In questo contesto, gli interventi massicci della Bce sono stati essenziali nella fase acuta della crisi ma non possono risolvere problemi strutturali. In questa direzione un’opportunità da non sprecare arriva dall’inedita possibilità di accedere a fondi pubblici potenzialmente ingenti e a condizioni molto favorevoli. Se indirizzate in modo corretto verso le ben note aree di fragilità della nostra economia (dalla sanità ai servizi per la “silver economy”, dalla scuola alle infrastrutture), queste risorse potrebbero far fare all’Italia quel salto di produttività, e dunque di crescita, che manca da ormai 25 anni.

Crisi economica da Covid-19: la situazione a livello mondiale

In Europa, Cina e Stati Uniti la pandemia fa ancora paura, ma è nei Paesi emergenti la situazione sanitaria più allarmante. Dopo aver sofferto la recessione della Cina nel primo trimestre, la caduta della domanda in Europa e negli Usa nel secondo, gli emergenti non sono più il traino della crescita mondiale e devono fare i conti con gli effetti diretti della pandemia. A questi si aggiungono il rallentamento del commercio internazionale e dei flussi turistici, e l’effetto di cambiamenti strutturali come la regionalizzazione del commercio (dovuta alle pressioni per avere catene del valore più locali per ragioni di sicurezza nazionale).

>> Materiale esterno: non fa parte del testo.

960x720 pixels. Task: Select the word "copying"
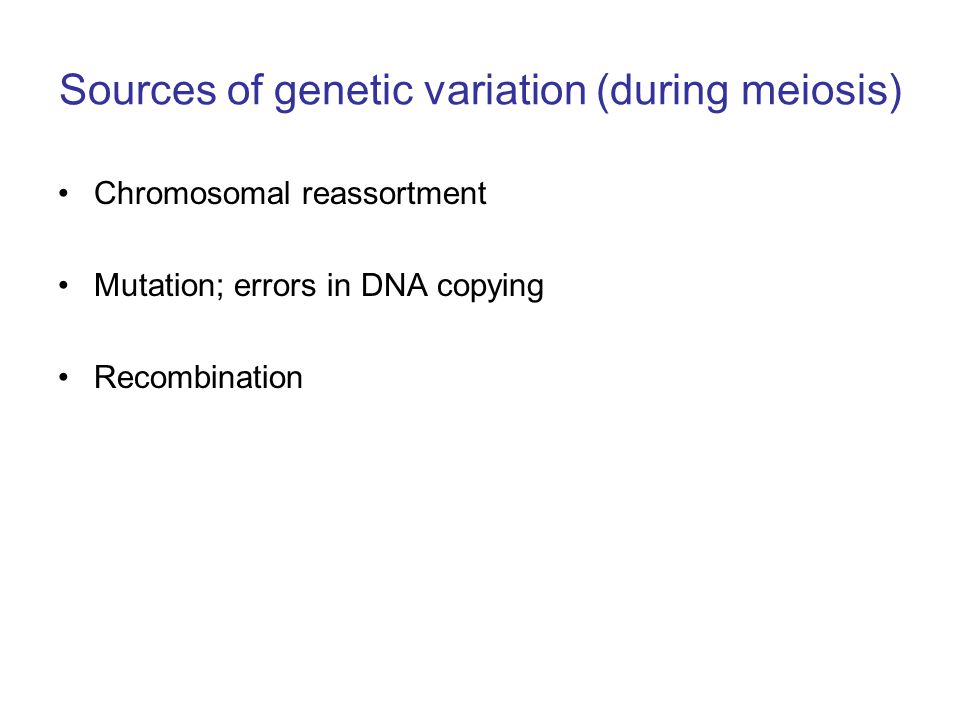pos(490,288)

Negli Stati Uniti, le restrizioni in aprile sono state meno rigide che in Europa, la caduta della produzione industriale meno profonda, ma i nuovi focolai ripropongono inasprimenti delle misure di contenimento, accrescendo così il rischio di soffocare i timidi segnali di ripresa (riduzione della disoccupazione, ripresa delle vendite al dettaglio in maggio). È probabile che dopo l’estate il mercato del lavoro non sarà ripartito del tutto, causando una frenata di redditi e consumi: potrebbero quindi essere necessari nuovi stimoli fiscali. In Cina, il recupero della produzione industriale suggerisce il superamento del punto di minimo. Ma l’incertezza, dovuta al Covid-19, toglie lo slancio necessario a riportare la crescita sui ritmi di espansione pre-crisi.

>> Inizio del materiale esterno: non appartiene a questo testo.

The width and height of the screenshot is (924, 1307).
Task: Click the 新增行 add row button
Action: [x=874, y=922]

Nell’area euro, un numero elevato di lavoratori è rimasto formalmente occupato anche se con il sostegno di programmi governativi. Nonostante questo supporto, tuttavia, l’occupazione totale nei principali Paesi europei vedrà quest’anno una caduta che nelle nostre previsioni verrà recuperata solo a partire dal 2024. La crisi sta accelerando alcuni trend che erano già in atto. Le tensioni tra Usa e Cina sono destinate a crescere nei prossimi anni, indebolendo ulteriormente il commercio internazionale. Le divergenze economiche all’interno dell’Eurozona aumenteranno, con Paesi come Italia e Spagna più colpiti di altri, in parte a causa di una diversa specializzazione e organizzazione produttiva, in parte per i limiti nelle risposte fiscali imposti da debiti pubblici elevati. Questa situazione può avviare – e forse ha già avviato – un circolo vizioso, dove risorse finanziarie e umane lasciano i Paesi fragili per migrare verso quelli più forti; il che potrebbe rendere l’assetto attuale dell’area dell’euro insostenibile nel lungo periodo.